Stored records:
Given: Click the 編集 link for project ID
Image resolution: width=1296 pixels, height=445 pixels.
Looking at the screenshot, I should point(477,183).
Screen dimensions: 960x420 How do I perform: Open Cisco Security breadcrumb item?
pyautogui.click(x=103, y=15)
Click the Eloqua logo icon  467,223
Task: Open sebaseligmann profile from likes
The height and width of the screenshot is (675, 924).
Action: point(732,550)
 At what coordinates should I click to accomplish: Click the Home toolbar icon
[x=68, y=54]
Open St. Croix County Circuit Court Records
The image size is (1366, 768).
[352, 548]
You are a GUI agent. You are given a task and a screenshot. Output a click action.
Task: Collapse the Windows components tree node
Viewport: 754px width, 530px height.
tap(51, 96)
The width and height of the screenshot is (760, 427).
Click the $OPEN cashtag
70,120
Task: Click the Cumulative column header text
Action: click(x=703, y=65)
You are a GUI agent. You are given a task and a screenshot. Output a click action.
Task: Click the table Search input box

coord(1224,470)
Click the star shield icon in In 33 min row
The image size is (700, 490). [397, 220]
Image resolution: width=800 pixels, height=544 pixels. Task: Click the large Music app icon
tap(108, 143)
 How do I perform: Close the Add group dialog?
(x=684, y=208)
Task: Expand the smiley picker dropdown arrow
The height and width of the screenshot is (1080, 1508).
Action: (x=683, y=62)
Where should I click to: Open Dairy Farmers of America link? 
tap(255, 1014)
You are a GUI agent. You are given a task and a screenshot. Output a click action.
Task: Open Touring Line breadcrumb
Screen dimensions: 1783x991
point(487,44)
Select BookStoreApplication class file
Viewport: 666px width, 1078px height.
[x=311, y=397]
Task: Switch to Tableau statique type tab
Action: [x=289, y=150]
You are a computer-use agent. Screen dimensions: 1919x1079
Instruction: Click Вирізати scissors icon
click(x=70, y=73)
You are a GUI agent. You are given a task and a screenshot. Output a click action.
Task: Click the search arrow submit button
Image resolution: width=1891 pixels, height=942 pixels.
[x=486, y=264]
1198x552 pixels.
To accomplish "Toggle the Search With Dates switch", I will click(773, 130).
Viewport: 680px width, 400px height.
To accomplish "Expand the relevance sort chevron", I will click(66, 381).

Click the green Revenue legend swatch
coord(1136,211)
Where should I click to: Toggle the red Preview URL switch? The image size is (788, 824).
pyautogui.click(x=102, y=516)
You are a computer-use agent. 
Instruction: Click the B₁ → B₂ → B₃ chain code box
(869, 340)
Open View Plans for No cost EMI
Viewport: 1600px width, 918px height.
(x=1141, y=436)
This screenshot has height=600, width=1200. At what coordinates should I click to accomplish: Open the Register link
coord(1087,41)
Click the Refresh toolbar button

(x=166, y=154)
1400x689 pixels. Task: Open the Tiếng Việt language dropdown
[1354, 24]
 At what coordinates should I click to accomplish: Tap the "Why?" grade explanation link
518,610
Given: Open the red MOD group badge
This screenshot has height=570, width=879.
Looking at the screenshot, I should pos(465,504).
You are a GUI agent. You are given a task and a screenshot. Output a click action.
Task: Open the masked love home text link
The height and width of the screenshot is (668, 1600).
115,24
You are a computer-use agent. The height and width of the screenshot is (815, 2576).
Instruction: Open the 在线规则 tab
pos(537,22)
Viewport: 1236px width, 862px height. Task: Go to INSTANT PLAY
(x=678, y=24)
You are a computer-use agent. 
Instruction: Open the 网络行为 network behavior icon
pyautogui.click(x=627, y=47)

▶ [Task details] All lines from the one containing "Task: Open the masked love home text link" through the last line of the data, both included, are to be retyped exactly, and no other line belongs in the answer.

▶ [Output below]
Task: Open the masked love home text link
The height and width of the screenshot is (668, 1600).
115,24
You are a computer-use agent. The height and width of the screenshot is (815, 2576).
Instruction: Open the 在线规则 tab
pos(537,22)
Viewport: 1236px width, 862px height. Task: Go to INSTANT PLAY
(x=678, y=24)
You are a computer-use agent. 
Instruction: Open the 网络行为 network behavior icon
pyautogui.click(x=627, y=47)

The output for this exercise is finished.